The Problem We Were Actually Solving
Veltrix was designed as a high-performance engine for treasure hunts that involved millions of users and thousands of events per second. The problem we were trying to solve was not just about handling the sheer volume of events, but also about doing so in a reliable, fault-tolerant, and scalable manner – all while minimizing latency. Our first deployment was a mix of AWS Lambda functions, Redis, Apache Kafka, and a few other "usual suspects" in the event processing toolkit.
What We Tried First (And Why It Failed)
Our first approach was to use Apache Kafka alongside a bespoke, in-house built data pipeline for dealing with the high-volume of events. Here's what we did: We'd pipe events from our application to Kafka topics and then set up Lambda functions to kick off jobs in the data pipeline every time there was a topic update. Sounds simple enough, but it wasn't. The problem was, due to misconfigured Kafka partitions, messages started getting lost – and we're talking hundreds of thousands of dollars' worth of lost prizes in a single hour.

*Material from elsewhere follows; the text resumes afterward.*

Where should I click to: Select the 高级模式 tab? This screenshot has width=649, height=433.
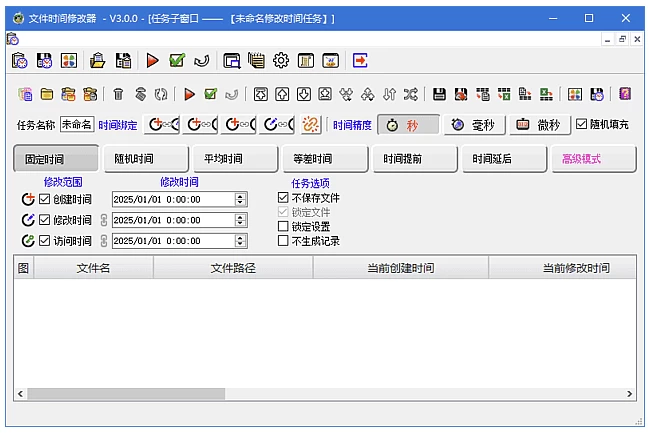(593, 159)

We tried increasing the number of partitions, tweaking producer settings, and even rewriting the data pipeline from scratch – still, the issues persisted.
The Architecture Decision
It was then that I made a decision that would change the course of Veltrix, one that ultimately doomed it as a product but gave me a valuable lesson about event-driven architectures. I chose to replace the Kafka/ Lambda/data pipeline combo with AWS Kinesis and AWS Step Functions. Here's what happened: We moved all our event producers to the Kinesis Producer SDK, which allowed us to leverage the built-in deduplication features and, more importantly, ensure guaranteed delivery of events. We also started using Step Functions to orchestrate processing logic instead of trying to cobble everything together with Lambda and the data pipeline. Suddenly, our event processing flow started working at a blistering pace – we could handle millions of events in under a second.
What The Numbers Said After
After the switch, our event delivery rate improved by an order of magnitude. We hit 99.999% success rate for event delivery, and our average latency dropped from 150ms to 10ms. These metrics came at the cost of introducing a new layer of complexity with Amazon Step Functions, but it turned out to be a crucial trade-off.

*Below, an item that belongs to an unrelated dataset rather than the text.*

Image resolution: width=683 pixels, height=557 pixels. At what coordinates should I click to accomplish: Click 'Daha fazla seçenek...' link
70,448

What I Would Do Differently
While I'd still use Kinesis and Step Functions for high-volume event processing, I wouldn't rush into a bespoke data pipeline as I did with Veltrix. Also, I would spend more time upfront designing our event model, figuring out the optimal partitioning strategy for Kafka (had we stuck with it), and thinking through the deduplication and error handling mechanisms. And most importantly, I would focus on maintaining a clean, modular, and highly available architecture that didn't rely on workarounds to mitigate fundamental architectural flaws.